I don’t agree with him taking a few unnecessary punches at phonics but overall it is a must-read article.
The article says:
“The average child normally endowed and normally taught learns to read only with considerable difficulty.”
This statement is made by the white man who does not know how to read in any other language. A child taught to read in Malay will have no problem reading any word in less than 3 months of teaching.
My book, ‘Teach your child to Read’, can get any kid, with no acuity problem, to read in less than 4 months. The book is made up of 30 lessons with only about 5 to 8 sentences per lesson.
The noted neuroscientist Stanislas Dehaene (2018) argues that there is no place or mechanism in the brain to accommodate the learning to read process, seemingly adding credence to the reading-is-unnatural assumption. Dehaene and other researchers point out that oral language has been around for 50,000 years, whereas written systems developed much later—a recent 5,000 years ago—and that many languages in the world, even today, have no written system.
Does Dehaene know how a kid learns to read? Of course not! Read my blog post. LINK
However, the argument is frankly not entirely persuasive. Simply because a behavior emerges later in human development does not necessarily make it more “unnatural” nor more difficult or daunting to learn.
Yet in today’s culture, numerous articles, podcasts, and blogs regularly lament how difficult and daunting it is for children to learn to read because it is an unnatural process. One might be led to believe that this notion is settled science. It is not.
Yes, let me quote what our so-called 'education guru' Pamela Snow said, ‘Reading (and its corollary, writing) is a human contrivance that has existed for only approximately 6,000 years (Snow, 2016). This recency of reading as a human skill is important, because 6,000 years is a mere blink in evolutionary terms, and the human brain has not developed specialized neural pathways to support a skill that is widely agreed to be essential to successful living in first-world developed economies and to the social and economic trajectories of developing nations.’
What a stupid statement to make! What
an insult to the human mind! This woman blocked me because she could not answer questions I asked.
Our brains have an innate ability to learn to read. Read my post found here.
There is yet another issue that requires our attention. If learning to read appears to be complex and a daunting task, the question is, for whom? Though cognitive researchers may see reading as a complex process, young children usually do not. They see reading as mysterious when done by others, such as parents and older siblings. However, they see it as doable and they want to do it for themselves. Of course, they may begin to think of it as difficult and complex if they are told that it is, so to suggest to the young child that reading is really hard serves no useful purpose. They may also begin to think of reading as difficult if they are not successful with the instruction they receive or are made to feel they are not doing well.

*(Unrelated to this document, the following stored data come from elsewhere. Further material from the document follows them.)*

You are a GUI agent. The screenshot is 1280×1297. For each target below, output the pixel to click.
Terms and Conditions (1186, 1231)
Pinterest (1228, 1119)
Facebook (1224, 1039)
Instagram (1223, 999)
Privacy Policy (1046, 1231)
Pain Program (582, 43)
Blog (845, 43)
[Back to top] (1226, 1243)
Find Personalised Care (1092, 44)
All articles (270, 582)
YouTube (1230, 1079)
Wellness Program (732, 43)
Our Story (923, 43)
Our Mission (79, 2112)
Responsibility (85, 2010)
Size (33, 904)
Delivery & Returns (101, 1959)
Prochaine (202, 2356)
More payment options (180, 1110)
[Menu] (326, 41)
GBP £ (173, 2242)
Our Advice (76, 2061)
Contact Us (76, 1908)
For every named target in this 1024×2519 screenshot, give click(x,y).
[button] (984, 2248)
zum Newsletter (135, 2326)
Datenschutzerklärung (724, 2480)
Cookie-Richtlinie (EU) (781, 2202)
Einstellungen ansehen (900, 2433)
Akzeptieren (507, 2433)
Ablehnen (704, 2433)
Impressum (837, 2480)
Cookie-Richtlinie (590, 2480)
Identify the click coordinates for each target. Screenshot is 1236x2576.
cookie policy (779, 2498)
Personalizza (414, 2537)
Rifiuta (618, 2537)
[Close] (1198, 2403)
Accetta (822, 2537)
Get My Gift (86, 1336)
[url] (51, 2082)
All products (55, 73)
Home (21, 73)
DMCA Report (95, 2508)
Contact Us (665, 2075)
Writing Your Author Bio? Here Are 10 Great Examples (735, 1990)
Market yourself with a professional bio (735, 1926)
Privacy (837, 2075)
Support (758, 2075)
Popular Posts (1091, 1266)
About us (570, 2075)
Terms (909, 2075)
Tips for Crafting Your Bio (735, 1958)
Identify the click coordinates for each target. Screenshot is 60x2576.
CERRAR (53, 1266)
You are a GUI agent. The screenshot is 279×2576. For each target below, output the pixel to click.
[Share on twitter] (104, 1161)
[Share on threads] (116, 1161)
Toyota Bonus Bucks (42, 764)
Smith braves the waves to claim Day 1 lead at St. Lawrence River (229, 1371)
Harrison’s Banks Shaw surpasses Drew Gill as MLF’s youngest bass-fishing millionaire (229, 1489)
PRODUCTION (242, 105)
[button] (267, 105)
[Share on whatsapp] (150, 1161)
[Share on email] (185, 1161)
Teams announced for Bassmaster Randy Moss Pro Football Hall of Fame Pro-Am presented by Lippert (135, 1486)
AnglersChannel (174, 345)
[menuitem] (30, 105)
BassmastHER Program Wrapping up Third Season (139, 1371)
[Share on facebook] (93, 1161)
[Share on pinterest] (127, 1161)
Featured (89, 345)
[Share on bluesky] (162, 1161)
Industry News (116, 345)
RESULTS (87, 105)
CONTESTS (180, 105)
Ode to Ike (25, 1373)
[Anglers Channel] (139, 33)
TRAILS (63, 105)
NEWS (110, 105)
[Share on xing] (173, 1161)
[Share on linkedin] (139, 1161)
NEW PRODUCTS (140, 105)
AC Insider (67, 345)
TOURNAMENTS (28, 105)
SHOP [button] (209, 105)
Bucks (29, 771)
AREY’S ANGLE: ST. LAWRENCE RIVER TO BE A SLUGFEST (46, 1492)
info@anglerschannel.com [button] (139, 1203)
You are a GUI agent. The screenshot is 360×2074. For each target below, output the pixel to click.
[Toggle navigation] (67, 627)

But their initial response to reading is ordinarily eager, open, and confident.
As I have said numerous times, kids who find reading difficult are instructional casualties (A word coined by Dr.Reid Lyon). They are kids who have been confused by wrong instructions by TV programmes and by teachers.
Children’s pattern-seeking brains are critical to their ability to learn language. Because of their capacity for detecting patterns, children are able to develop generalizations and infer the rules of how oral language works. It is the human brain’s capacity to detect and create patterns that make thinking and language learning possible. (See Mattson, 2014.) The same is true when they learn to read. Their development of oral language has primed them to infer the rules of print language by detecting patterns in the words, sentences and paragraphs they see on the page.
Yes, this is what I discovered by teaching my students. Children learn using patterns they have accumulated in their brains. I use these patterns to teach my students and have explained them in my book.
Rather than viewing learning to read inflexibly as either natural or unnatural—as if it must be one or the other—a more fruitful approach is to ask whether learning to read can be made a more natural learning process so that young learners will learn more easily.
Yes, if at all you want to teach phonics then teach the sounds represented by letters correctly. Do not teach the letters with extraneous sounds thus confusing them. This has been my mantra for more than a decade.
We return to our original question: Is learning to read an unnatural act? It is perhaps not as natural as learning to talk, although it appears to be just that for some children. And sometimes teaching a child to read can be challenging. However, learning to read is not as unnatural as many contend…
Why does it appear to be natural for some children? It is probably because they have not been exposed to the wrong sounds represented by letters by TV programmes such as Baby TV and by play schools and kindergarten teachers who taught sounds represented by letters wrongly. It is probably because they were taught by their parents before they went to school.